Kaspersky also said that the slight increase in building-automation attacks in particular is cause for concern.
“Building-automation systems often belong to contractor organizations, and even when these systems have access to the client’s corporate network, they are not always controlled by the corporate information security team,” according to the report, issued Thursday. “Given that the decrease in mass attacks is offset by an increase in the number and complexity of targeted attacks where we see active utilization of various lateral movement tools, building automation systems might turn out to be even less secure than corporate systems within the same network.”
Overall though, the percentage of ICS computers that were attacked has decreased by 6.6 percentage points from the second half of 2019, to 32.6 percent, Kaspersky found.
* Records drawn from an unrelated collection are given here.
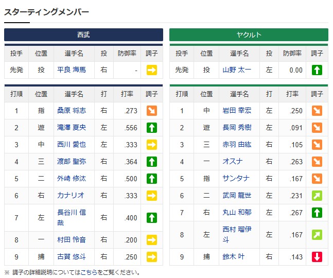The width and height of the screenshot is (333, 278).
Task: Select the 西武 team header
Action: [83, 35]
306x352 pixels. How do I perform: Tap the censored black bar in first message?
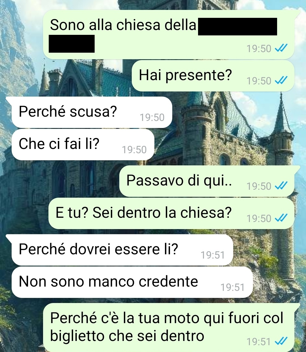coord(237,27)
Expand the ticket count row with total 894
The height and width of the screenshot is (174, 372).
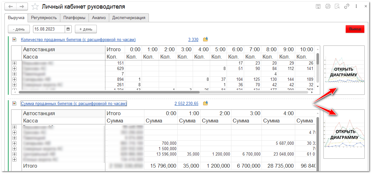click(x=14, y=79)
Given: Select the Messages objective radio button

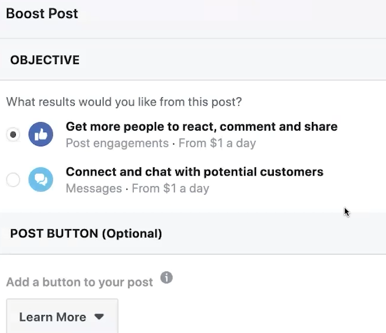Looking at the screenshot, I should click(13, 180).
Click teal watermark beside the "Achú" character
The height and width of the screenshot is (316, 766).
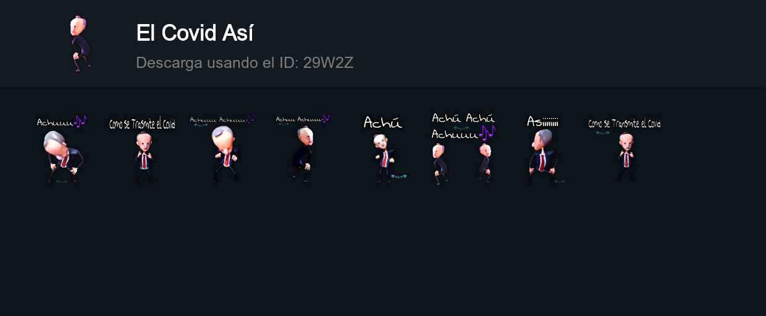click(399, 177)
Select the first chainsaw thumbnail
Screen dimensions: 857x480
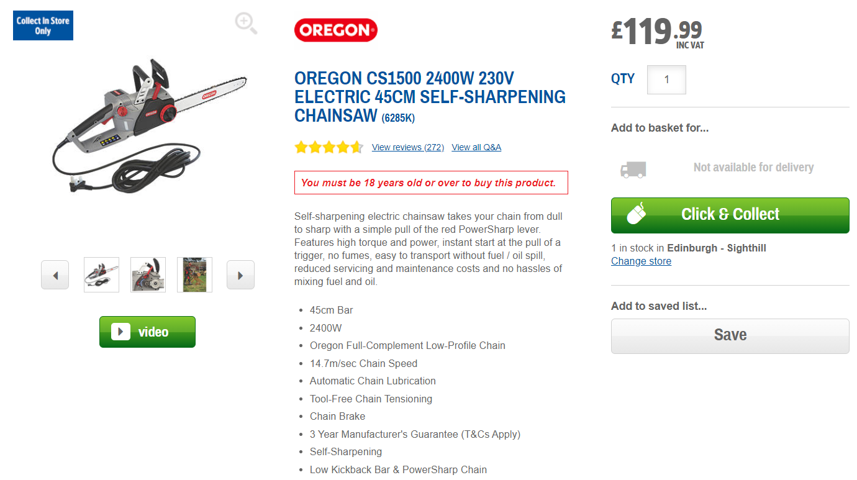101,275
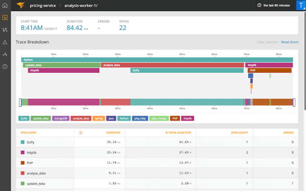Toggle the php_http legend tag
The height and width of the screenshot is (191, 306).
click(x=140, y=118)
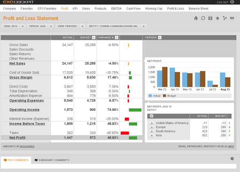The image size is (240, 172).
Task: Open the Net Profit line link
Action: (17, 137)
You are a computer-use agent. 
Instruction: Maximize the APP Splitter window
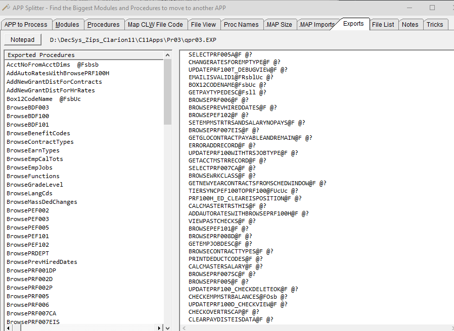click(x=432, y=8)
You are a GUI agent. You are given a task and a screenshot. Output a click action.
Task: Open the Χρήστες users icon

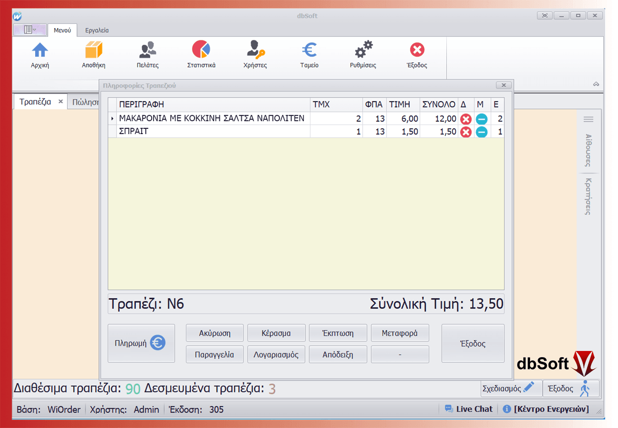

The volume of attacks varied by geography; Algeria still saw high numbers of them (58.1 percent), while Switzerland had just 12.7 percent of ICS computers in cyberattackers’ sights.
More Complex Attacks
Behind those positive numbers, Kaspersky identified a few key trends. For one, threats are becoming more targeted and more complex.
For instance, in March, the firm’s researchers discovered a previously unknown APT campaign called “WildPressure.” Targeting industrial firms and others, it used a trojan that was dubbed Milum. Milum has the capability to control devices remotely. It can download and execute commands and collect a variety of information from the target device. For their campaign infrastructure, the operators used rented OVH and Netzbetrieb virtual private servers (VPS) and a domain registered with the Domains by Proxy anonymization service.
“A code analysis of the new malware did not show any notable overlaps or similarities with any previously known APT campaign,” Kaspersky researchers noted.
Meanwhile, ransomware was almost a non-factor, found to target just 0.63 percent of ICS computers. However, when incidents happened, they were significant. For instance, Belgium’s Picanol Group, a large manufacturer of high-tech weaving machines, fell victim to a massive ransomware attack in January.
No information has been released on the ransomware itself, but “the attack seriously disrupted the operations of the company’s manufacturing plants in Belgium, Romania and China,” according to the report. “The attack was discovered during the night, when Picanol employees in China were unable to access the company’s IT systems. Similar issues also arose in Ypres in Belgium. The company’s operations were nearly completely paralyzed. Picanol’s 2,300 employees were out of work for over a week.”
Otherwise, “we are seeing noticeably more families of backdoors, spyware, Win32 exploits and malware built on the .Net platform,” according to the research. “The internet, removable media and email continue to be the main sources of threats in the ICS environment.”
COVID-19 Impact
The Kaspersky analysis also looked at the possible impact of COVID-19 and remote working on the cyberattack landscape for ICS, which it did by assessing the statistics of attacks on Remote Desktop Protocol on industrial computers.
Between February and May, there was a clear month-to-month growth (with a subsequent decrease in June) in the percentage of detected attempts to crack RDP passwords through brute-force attacks, according to the report.
“The increase in the percentage of attacked ICS computers on which attempts to brute force the RDP password were detected (and prevented) may seem insignificant, but it should be remembered that any such attack, if successful, would immediately have provided the attackers with remote access to engineering computers and ICS systems,” according to the report. “The danger posed by such attacks should not be underestimated.”
Otherwise, the firm was unable to identify any other abnormal surges in malicious activity that could be attributed to the pandemic’s consequences.
“We hope this was due to an actual absence of negative changes in the ICS threat landscape,” researchers said.